Dari total kasus itu penemuan rokok ilegal tercatat paling besar dengan porsi mencapai 41 persen, minuman keras (miras) 7 persen, narkoba 7 persen, dan kendaraan sebesar 6 persen. Secara nilai, capaian pada 2021 pun melonjak tinggi. Pada 2020, nilai penindakan barang ilegal mencapai Rp 6,3 triliun. Sementara pada 2019 senilai Rp 5,6 triliun dan Rp 11 triliun di tahun 2018.

“Pada tahun 2020 lalu, tingkat peredaran rokok ilegal di Indonesia berdasarkan survei rokok ilegal yang dilakukan UGM (Universitas Gadjah Mada) sebesar 4,86 persen. Upaya menurunkan rokok ilegal kemudian merupakan arahan Menteri Keuangan Ibu Sri Mulyani agar tingkat peredaran rokok ilegal dapat ditekan hingga angka 3 persen,” jelas Askolani.

Ia yakin, apabila pasar rokok ilegal berhasil ditekan, maka diharapkan rokok legal akan mengisi pasar tersebut, sehingga penerimaan cukai akan optimal. Berdasarkan penelitian Universitas Brawijaya, peningkatan intensitas pengawasan berdampak terhadap penurunan peredaran rokok ilegal sebesar 29 persen.

Eks Direktur Jenderal Anggaran ini mengatakan, menurunnya peredaran rokok ilegal berkontribusi terhadap peningkatan penerimaan. Sejak lima tahun terakhir, penerimaan cukai rokok selalu melampaui target, mulai dari tahun 2016 sebesar Rp 138 triliun dan tahun 2020 sebesar Rp 176 triliun.

Di sisi lain, Askolani mengungkapkan, terjadi pula penurunan tingkat peredaran barang kena cukai (BKC) di tengah pandemi COVID-19, yang dipengaruhi oleh beberapa hal. Pertama, resesi perekonomian dan penurunan daya beli yang mengakibatkan konsumsi minuman mengandung etil alkohol (MMEA) menurun, tendensi konsumen beralih ke barang yang lebih murah atau BKC ilegal. Kedua, peningkatan potensi resistensi masyarakat terhadap penindakan BKC. Ketiga, pembatasan jumlah pekerja.
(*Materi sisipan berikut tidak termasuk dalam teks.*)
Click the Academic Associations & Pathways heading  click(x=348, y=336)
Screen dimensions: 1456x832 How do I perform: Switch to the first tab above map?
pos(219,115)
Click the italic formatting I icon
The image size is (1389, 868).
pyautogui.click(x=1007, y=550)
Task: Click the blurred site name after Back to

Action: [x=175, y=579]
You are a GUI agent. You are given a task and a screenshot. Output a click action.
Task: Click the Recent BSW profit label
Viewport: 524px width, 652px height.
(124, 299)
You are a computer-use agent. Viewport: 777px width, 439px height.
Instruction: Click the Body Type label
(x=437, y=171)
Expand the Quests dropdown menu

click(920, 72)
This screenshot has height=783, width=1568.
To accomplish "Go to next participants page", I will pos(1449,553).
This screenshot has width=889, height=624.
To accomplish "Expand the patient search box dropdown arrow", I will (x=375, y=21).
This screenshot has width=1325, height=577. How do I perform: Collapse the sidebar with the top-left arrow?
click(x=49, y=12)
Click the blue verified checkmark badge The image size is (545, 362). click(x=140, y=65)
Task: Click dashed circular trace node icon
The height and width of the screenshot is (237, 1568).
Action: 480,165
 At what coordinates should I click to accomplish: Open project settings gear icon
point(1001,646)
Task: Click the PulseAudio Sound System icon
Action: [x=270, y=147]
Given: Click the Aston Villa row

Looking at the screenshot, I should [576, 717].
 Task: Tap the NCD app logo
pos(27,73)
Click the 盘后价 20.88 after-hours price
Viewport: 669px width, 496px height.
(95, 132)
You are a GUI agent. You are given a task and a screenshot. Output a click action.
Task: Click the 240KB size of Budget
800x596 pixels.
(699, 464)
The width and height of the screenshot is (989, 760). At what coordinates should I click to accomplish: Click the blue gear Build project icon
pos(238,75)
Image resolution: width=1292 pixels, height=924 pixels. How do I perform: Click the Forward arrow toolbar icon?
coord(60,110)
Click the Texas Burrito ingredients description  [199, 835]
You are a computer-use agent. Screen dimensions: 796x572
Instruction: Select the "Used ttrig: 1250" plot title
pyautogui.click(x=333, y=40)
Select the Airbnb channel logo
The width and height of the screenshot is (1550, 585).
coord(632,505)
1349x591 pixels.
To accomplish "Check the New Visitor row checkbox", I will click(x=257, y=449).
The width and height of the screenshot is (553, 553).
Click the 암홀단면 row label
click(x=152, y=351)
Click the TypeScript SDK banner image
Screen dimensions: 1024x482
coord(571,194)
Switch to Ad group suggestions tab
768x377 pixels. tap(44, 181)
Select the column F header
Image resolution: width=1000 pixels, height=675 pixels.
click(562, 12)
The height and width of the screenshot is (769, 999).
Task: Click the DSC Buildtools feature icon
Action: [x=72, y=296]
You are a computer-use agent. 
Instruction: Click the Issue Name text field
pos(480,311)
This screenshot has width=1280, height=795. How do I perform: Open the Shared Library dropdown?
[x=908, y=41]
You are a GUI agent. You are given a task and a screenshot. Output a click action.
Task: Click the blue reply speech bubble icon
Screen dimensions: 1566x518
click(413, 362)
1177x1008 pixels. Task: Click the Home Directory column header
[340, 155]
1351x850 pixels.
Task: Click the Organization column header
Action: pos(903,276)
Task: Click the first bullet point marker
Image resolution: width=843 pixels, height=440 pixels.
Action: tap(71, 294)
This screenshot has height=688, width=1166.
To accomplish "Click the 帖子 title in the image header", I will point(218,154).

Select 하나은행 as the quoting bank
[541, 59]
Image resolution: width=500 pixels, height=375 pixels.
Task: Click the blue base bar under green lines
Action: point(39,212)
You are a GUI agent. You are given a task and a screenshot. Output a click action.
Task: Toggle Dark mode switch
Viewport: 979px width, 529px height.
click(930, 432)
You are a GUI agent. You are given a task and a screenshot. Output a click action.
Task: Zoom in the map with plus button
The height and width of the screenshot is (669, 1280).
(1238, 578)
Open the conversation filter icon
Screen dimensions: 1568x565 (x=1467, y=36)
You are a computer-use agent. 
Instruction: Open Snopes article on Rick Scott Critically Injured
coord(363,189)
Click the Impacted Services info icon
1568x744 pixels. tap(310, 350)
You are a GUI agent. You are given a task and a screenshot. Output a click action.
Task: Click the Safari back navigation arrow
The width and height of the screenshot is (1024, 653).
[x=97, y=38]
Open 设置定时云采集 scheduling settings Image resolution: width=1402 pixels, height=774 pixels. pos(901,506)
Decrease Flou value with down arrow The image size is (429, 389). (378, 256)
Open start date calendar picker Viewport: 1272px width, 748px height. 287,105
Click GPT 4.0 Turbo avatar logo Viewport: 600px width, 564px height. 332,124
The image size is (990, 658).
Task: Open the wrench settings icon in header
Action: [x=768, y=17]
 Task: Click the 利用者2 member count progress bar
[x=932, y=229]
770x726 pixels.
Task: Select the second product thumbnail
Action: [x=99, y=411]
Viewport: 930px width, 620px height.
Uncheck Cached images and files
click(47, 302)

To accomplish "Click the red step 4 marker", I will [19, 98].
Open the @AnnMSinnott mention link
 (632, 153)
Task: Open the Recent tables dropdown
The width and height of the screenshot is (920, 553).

Keempat, penurunan efektivitas pengawasan oleh petugas DJBC karena pembatasan akibat pandemi COVID-19.

Kelima, penurunan konsumsi MMEA karena penutupan tempat hiburan malam serta restoran dan kafe yang tidak bisa dine in. Keenam, pekerja sektor informal mengalami penurunan daya beli karena PPKM (pemberlakuan pembatasan kegiatan masyarakat) secara tidak langsung membatasi ekonomi sektor informal dan penurunan konsumsi MMEA golongan A karena penutupan tempat pariwisata. Ketujuh, kenaikan tarif cukai hasil tembakau 2021 mengakibatkan disparitas harga rokok legal dan ilegal semakin lebar sehingga konsumen cenderung memilih beralih ke barang yang lebih murah (BKC ilegal).

Oleh sebab itu, Askolani memastikan, DJBC akan memaksimalkan kinerja di bidang pelayanan, kehumasan, dan kepatuhan internal, serta menggandeng instansi eksternal terkait, seperti asosiasi pengusaha barang legal, TNI/POLRI, dan pemerintah daerah untuk memperkuat sinergi pengawasan di lapangan.

DJBC juga bakal meningkatkan pengawasan terhadap BKC ilegal. Pihaknya akan kembali menggalakkan operasi gempur periode tahun 2021. Program ini dilaksanakan oleh seluruh satuan kerja (satker) vertikal di DJBC secara serentak dan terpadu yang telah dilaksanakan sejak tahun 2017.

“Kami terus berupaya beradaptasi dengan kondisi sosial seperti di tengah pandemi, Bea Cukai sebagai instansi pemerintah tetap mengedepankan sisi humanis dalam setiap kegiatan penegakan hukum untuk mengurangi potensi resistensi masyarakat. Dengan dilaksanakannya operasi gempur. Bea Cukai juga mengimbau masyarakat, terutama para pengusaha maupun pedagang BKC agar berhenti menawarkan, menjual, atau mengedarkan BKC ilegal, terutama rokok ilegal,” kata Askolani.